La voz de Julieta Venegas retumba en la amplia sala del Teatro Nacional. Escala las cumbres, se sumerge en el alma. Yo estoy en una butaca, en la penumbra, cuando suenan los primeros acordes. Con la vista fija en el escenario. He atravesado el barrio de La Timba desde mi casa para llegar allí, con perros que me ladran en las esquinas y mujeres de ropa deshecha que se asoman a las ventanas. He llegado al lugar con mis dudas, mi progesterona, mis uñas tan cortadas que podrían ser las manos de un adolescente, mi falta de femineidad para vestirme, mi pelo que se resiste al peine, mi maternidad, mi fiereza. Soy yo, con estos ovarios que marcan el reloj de mi fecundidad y un hijo que cualquier día de estos me hará abuela… mejor prepararse para la velocidad de la vida.
Así que trato de cogerle el ritmo a las canciones de Venegas, repetir un estribillo y chasquear algún que otro dedo para marcar el compás. La lucha contra la violencia doméstica que ella enarbola me toca de cerca aunque nunca haya vivido el atropello familiar ni matrimonial en carne propia. Conozco bien esos rostros taciturnos, amoratados, cabizbajos, que veo a cada paso. En el ascensor, en la cola del ómnibus, en esta urbe en la que a pesar de su tamaño uno se vuelve a topar una y otra vez con las mismas personas. Veo esos ojos que ya no miran de frente por vergüenza y por temor a que el abusador descubra su llamado de auxilio, pero cada centímetro de su piel, cada trozo de sus ropas dice: “¡sálvenme! ¡sáquenme de esta situación!”. Veo a la jovencita de vestido apretado cuyo proxeneta no le pierde ni pie ni pisada; a la mujerona de senos crecidos por los múltiples partos a la que el marido le lanza el plato sobre la mesa mientras le grita “¿Y esto es todo lo que hay para comer?”; a la secretaria que se maquilla frente al espejo pensando que si complace a su jefe al final de mes tendrá una bolsa con un kilogramo de pollo y algunos jabones. A la bailarina que convierte la mueca de asco en gesto de goce después del beso del decrépito jerarca que le promete una vida mejor.

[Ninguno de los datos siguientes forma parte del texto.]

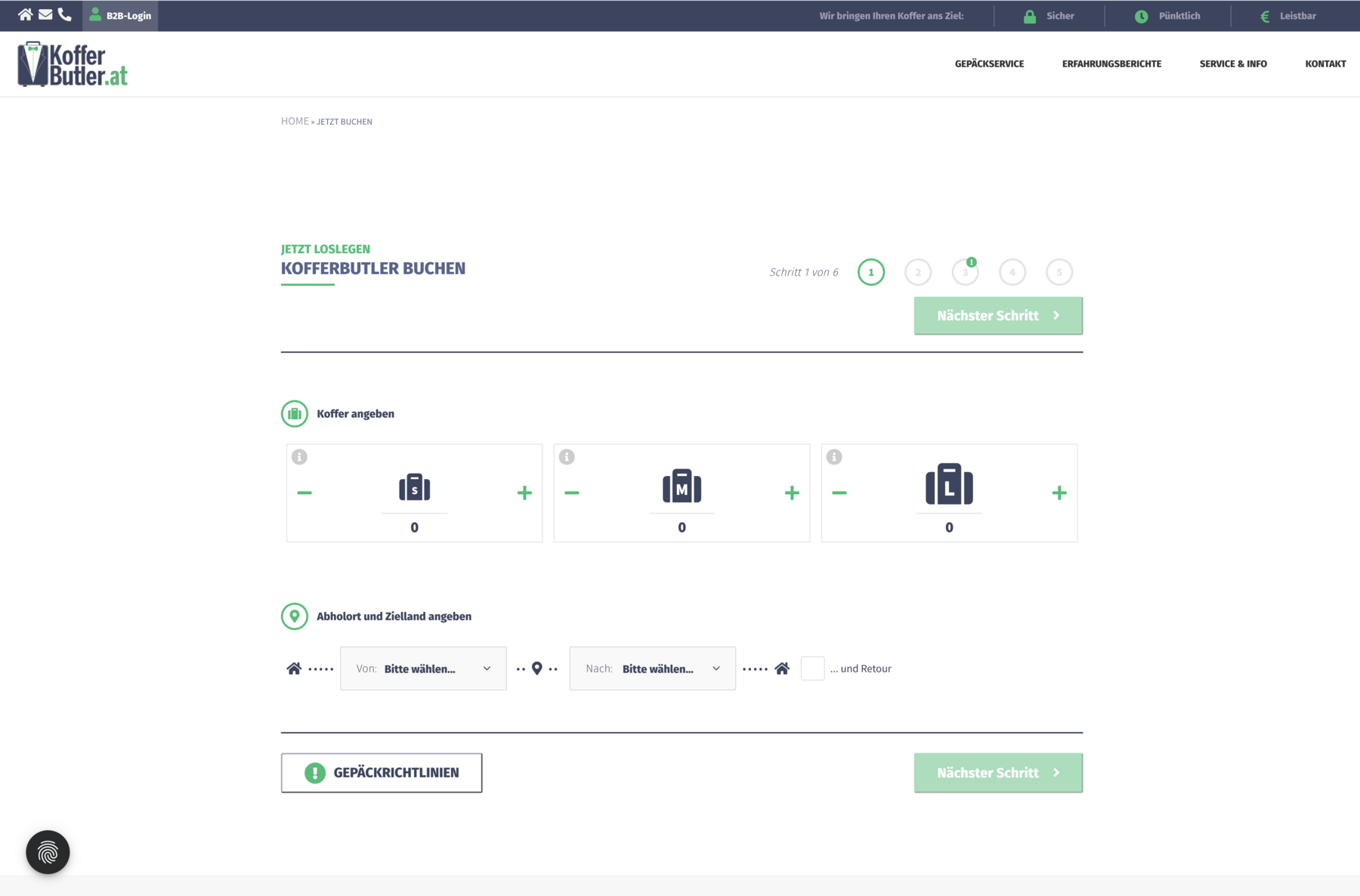Click the home icon in top bar
1360x896 pixels.
click(x=25, y=15)
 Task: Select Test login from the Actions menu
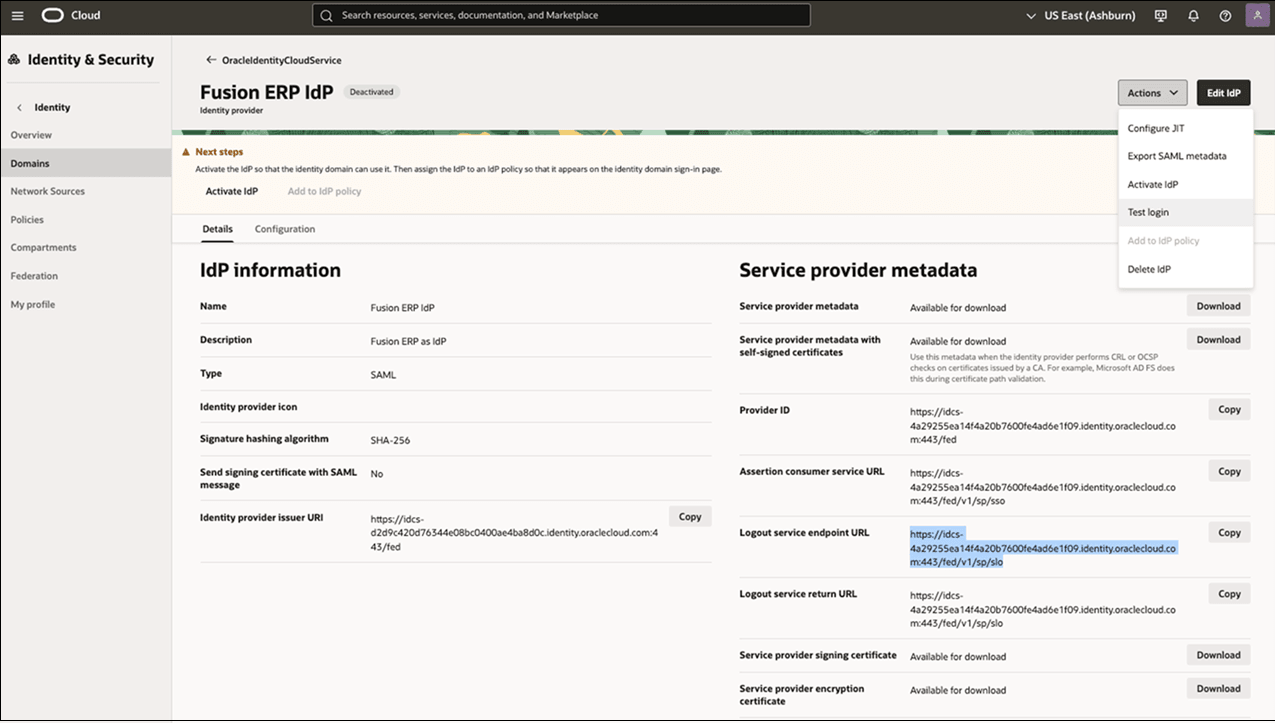tap(1148, 212)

Y veo, vuelvo a ver entre una canción de Julieta Venegas y otra, al presidente de la Federación Estudiantil Universitaria de la Facultad de Economía. El mismo que el sábado pasado en el anfiteatro Manuel Sanguily de la Universidad de La Habana daba la bienvenida a los posibles nuevos alumnos. Para convencerlos de inscribirse en esa especialidad, este muchacho ha dicho: “hacemos muchas actividades, los juegos deportivos Caribe, las fiestas en el Balneario de la FEU y claro está… las actividades contra las Damas de Blanco”. Y yo he estado allí en aquel auditorio, sintiendo una tristeza increíble por aquel joven al que le parecía casi un divertimento ir a insultar mujeres, impedirles salir de sus casas, gritarles cualquier tipo de improperios. Dos días después, me encontraba en la mullida butaca del Teatro Nacional comprobando como el propio discurso oficial puede incitar y condenar a la barbarie, invitar a una artista talentosa para que denuncie la violencia doméstica y –al mismo tiempo- apagar el canto de libertad de tantas féminas.